Cette période est aussi l’occasion d’une profonde immersion dans ce monde secret de l’extrême orient avec sa philosophie, son érotisme et… son opium.
Au cœur même de la guerre
L’auteur ne se contente pas de ces mondanités. Il accompagne aussi les guerriers sur le lieux de combat. Survient la rupture (Chapitre 16).Le Capitaine Prestalle lui demande d’assister et de rendre compte d’une attaque sur le point stratégique de Khanh Hoi, situé à quarante kilomètres de Saigon, tenu par les Viets. Il est au bord de la jeep de commandement, en compagnie de Michel Fontaine, et traverse un pont : « Une explosion, terrible tremblement, une gerbe de feu et puis plus rien ».
Transporté à Gia Dinh par les infirmiers de La Légion Etrangère, le journaliste se réveillera dix jours plus tard. Les éclats de mine ne l’ont pas épargné, mais le choc qu’il a subi a eu pour conséquence une commotion cérébrale qui le laisse aveugle. Jacques Chancel à 20 ans ! La longue traversée de la nuit à la lumière, grâce à l’aide du personnel soignant et à la science d’un ophtalmologue émérite cambodgien, sera son chemin de Damas.

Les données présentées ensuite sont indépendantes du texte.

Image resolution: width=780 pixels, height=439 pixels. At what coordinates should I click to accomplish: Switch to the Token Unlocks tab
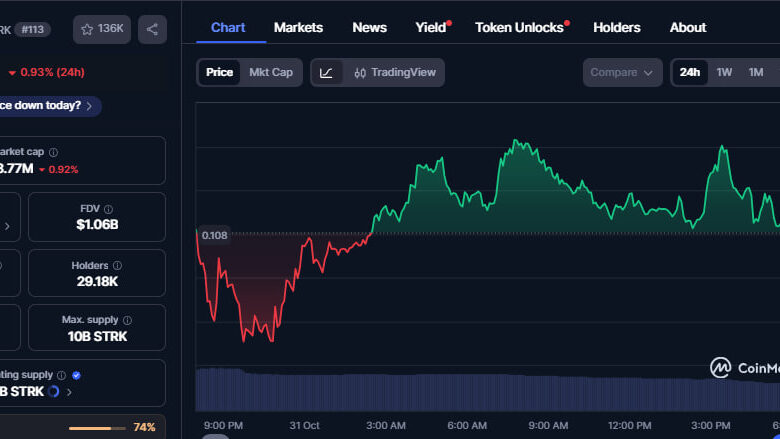tap(519, 27)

Concomitamment, sa perception du drame qui se déroule en Extrême-Orient en sera considérablement modifiée. Après l’ivresse des reportages, émissions radiophoniques, mondanités, folles nuits et rencontres à l’hôtel Continental, l’incontournable palace de Saigon, il adopte alors, avec le recouvrement de sa condition physique, une vision politique et humaine toute autre. Tout est-il foutu ? En métropole, les intellectuels en vue, compagnons de Jean-Paul Sartre, crachent sur le colonialisme et méprisent les hommes qu’ils ont envoyés à l’abattoir. Et, en Indochine, la déliquescence des états-majors, la corruption des fonctionnaires et l’appât du gain des coloniaux, ont pour conséquence de livrer un peuple de culture ancestrale aux forces totalitaires inspirées par Lénine et consorts.
Son compagnon Bernard meurt au combat. Il était le fils du maréchal de Lattre de Tassigny, illustre commandant de la Iére Armée de Libération, puis Haut-Commissaire en Indochine. Le décès de son fils et les manipulations politiques de la métropole le font quitter, meurtri, ce pays qu’il était le seul à pouvoir secourir. La débâcle s’instaure avec, en point d’orgue, Dien Biên Phu… Terrible défaite, imposée par les forces du général Vô Nguyên Giap. Elle sonna le glas de cet Empire de cristal, fragilisé par la bêtise des hommes et la lâcheté des politiques : « Nous avons été trahi par les mollassons du gouvernement français et de leurs vassaux, les chefs de notre armée : la bataille est perdue depuis le premier jour, on nous a envoyé au massacre, il y aura des milliers de morts parmi les nôtres. » (Témoignage d’un officier).
L’auteur part alors en reportage et tente de retrouver son confrère, Pierre Schœndœrffer, qui s’était porté volontaire pour être parachuté sur les lieux de
l’affrontement. A l’issue de la bataille, il avait été fait prisonnier par les Viets Minhs. C’est un responsable lié à la rébellion, francophile, plus nationaliste que communiste, qui lui apprendra sa survie dans un des camps d’où ne reviendront qu’à peine 40 % des détenus.
Ce cri désespéré, dans un récit parfois décousu mais animé par un style épique, évoque aussi les parcours des fils de Kessel, ces grands reporters et cinéastes de notre temps que furent Lucien Bodard, Jean Lartéguy, Max Clos, André Le Bon, Georges Kowal, l’américain Dixie Reese, Raoul Cotard, Péraud, Pierre Schœndœrffer et aussi Geneviève de Galard, l’héroïque infirmière de Dien Biên Phu .
Un livre à découvrir ou à relire, rédigé par un pionnier de la télévision française à l’époque où elle avait pour vocation d’être intelligente, cultivée et humaniste.
La nuit attendra de Jacques Chancel, Flammarion, 354 pages, 19,90€.